RGMa is an axonal guidance molecule and like netrins and ephrins has primarily been studied in the developing nervous system; we and others have recently showed that RGMa and neogenin1 are expressed in postnatal tissue8. Neogenin1 and RGMa are upregulated after damage21,35. We previously showed in an in vitro model of newborn cochlear reinnervation that RGMa antibody had an effect on neurite growth and synaptogenesis8 and now extend that observation in a newborn and an adult model of synaptic loss. Upregulation of RGMa in spinal cord injury results in a block to regrowth of motor neurons, but treatment with anti-RGMa antibody could overcome this inhibition21. Synaptic loss is thought to play a role in declining cognitive function in Alzheimer’s disease36,37, and anti-RGMa had an effect on neural growth and connectivity in multiple sclerosis and spinal cord injury3,21. Intracellular signaling elicited by neurotrophins is mediated in part by protein prenylation38, suggesting a link between neurotrophins and RGMa which has been shown to act through a prenylation pathway1. We used an anti-human RGMa antibody that was raised against the C-terminal sequence of human RGMa21,35. Neutralization of RGMa by delivery of C-terminal antibodies has been demonstrated to promote axonal growth in models of spinal cord trauma in rats21,35 and monkeys39.
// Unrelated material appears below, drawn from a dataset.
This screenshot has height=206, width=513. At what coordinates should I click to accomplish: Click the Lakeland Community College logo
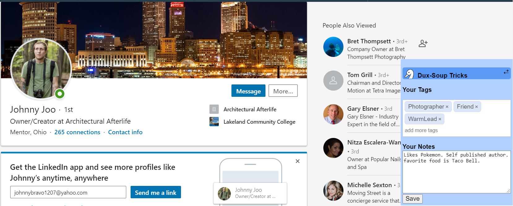(x=214, y=122)
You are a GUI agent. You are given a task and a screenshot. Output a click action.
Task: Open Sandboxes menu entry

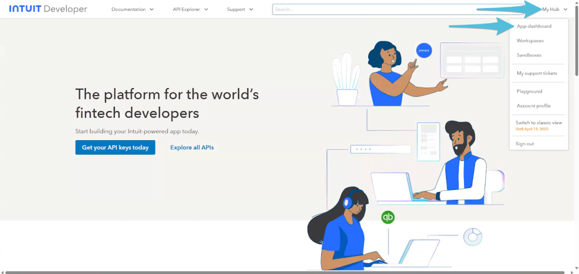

The reversal of synaptic loss in the sensory neurons by anti-RGMa may have implications for other neurodegenerative disorders involving synaptic loss, as well as for an understanding of mechanisms of synaptic modulation important for neural plasticity. The effect on cochlear synaptic loss indicates that anti-RGMa could be used for the treatment of sensorineural hearing loss with cochlear neuropathy and could thus have translational implications for hearing loss. Hidden hearing loss results in compromised ability to understand words in a noisy background and has been implicated in tinnitus and hyperacusis. Further development of a treatment is therefore warranted and will require studies to determine optimal dosing after synaptopathic noise exposure either as a discrete event or a lifetime of smaller insults.